■ **Source information**:
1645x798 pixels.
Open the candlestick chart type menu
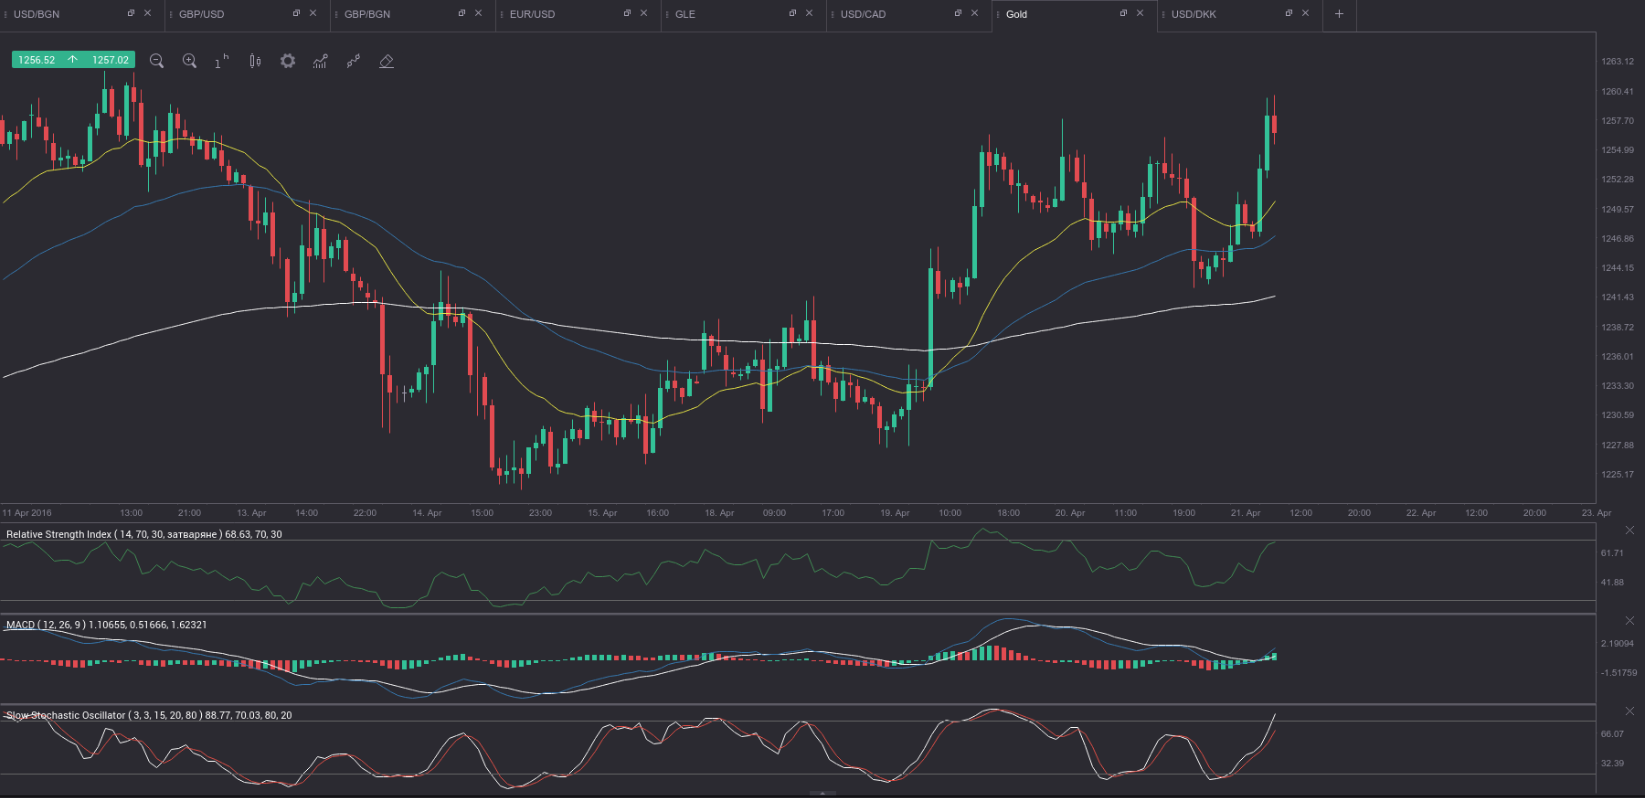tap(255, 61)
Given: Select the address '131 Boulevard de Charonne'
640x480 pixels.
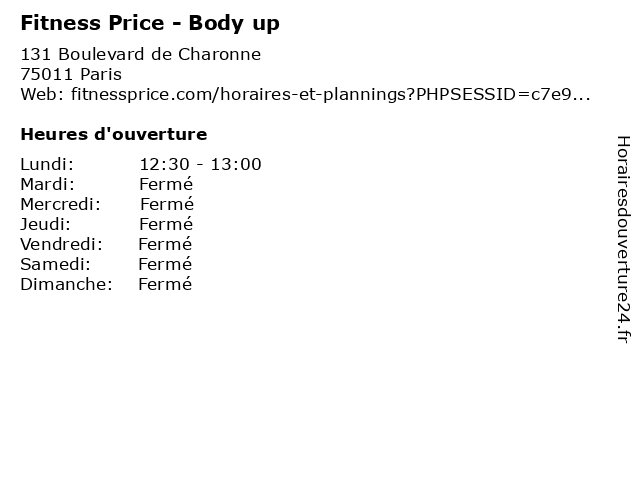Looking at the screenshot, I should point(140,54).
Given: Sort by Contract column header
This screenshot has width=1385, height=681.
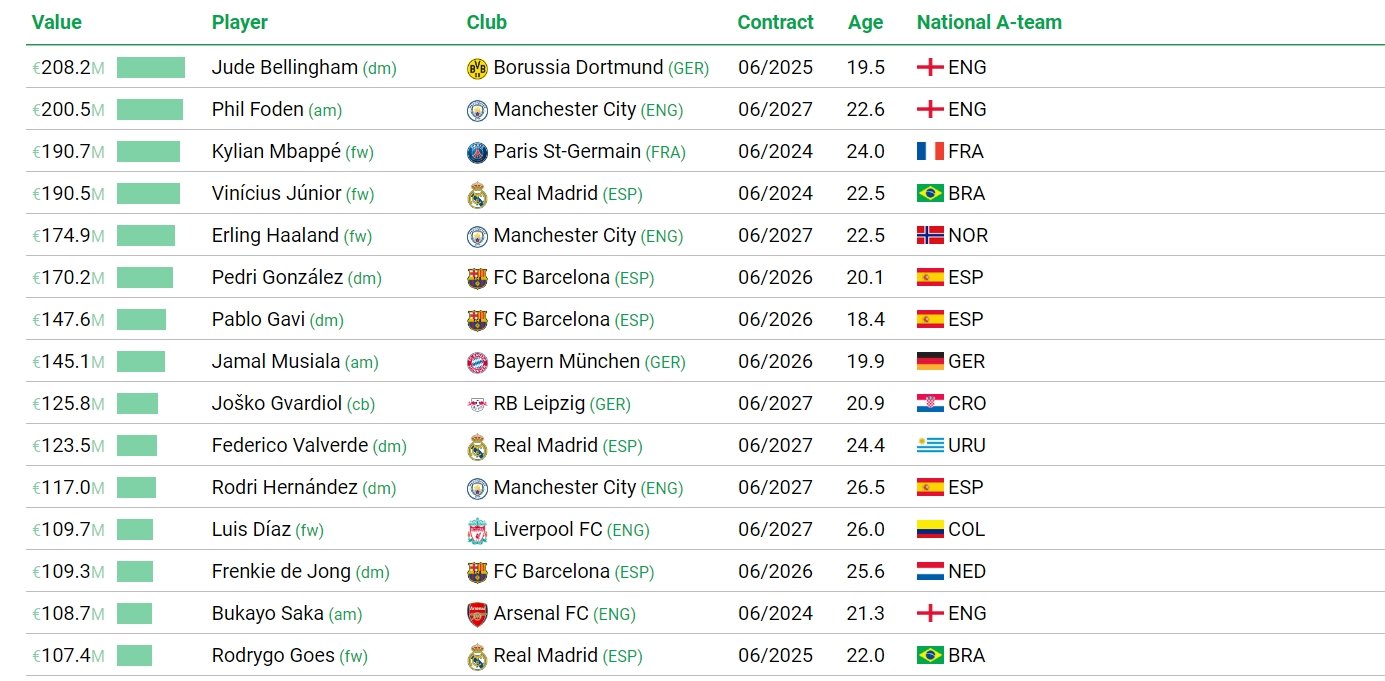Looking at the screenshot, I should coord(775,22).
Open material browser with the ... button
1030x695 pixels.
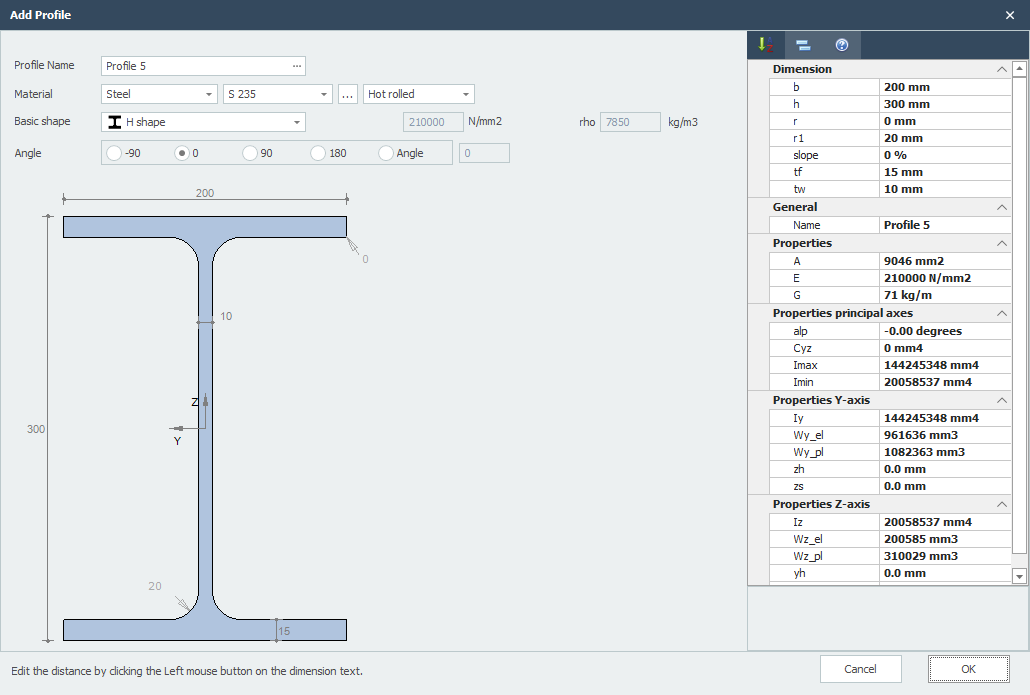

■ **Directions**: Leaving aside the images, write out the entries above word for word.

■ **Task result**:
1645x798 pixels.
Open the candlestick chart type menu
tap(255, 61)
Given: Select the address '131 Boulevard de Charonne'
640x480 pixels.
Looking at the screenshot, I should point(140,54).
Given: Sort by Contract column header
This screenshot has width=1385, height=681.
Looking at the screenshot, I should coord(775,22).
Open material browser with the ... button
1030x695 pixels.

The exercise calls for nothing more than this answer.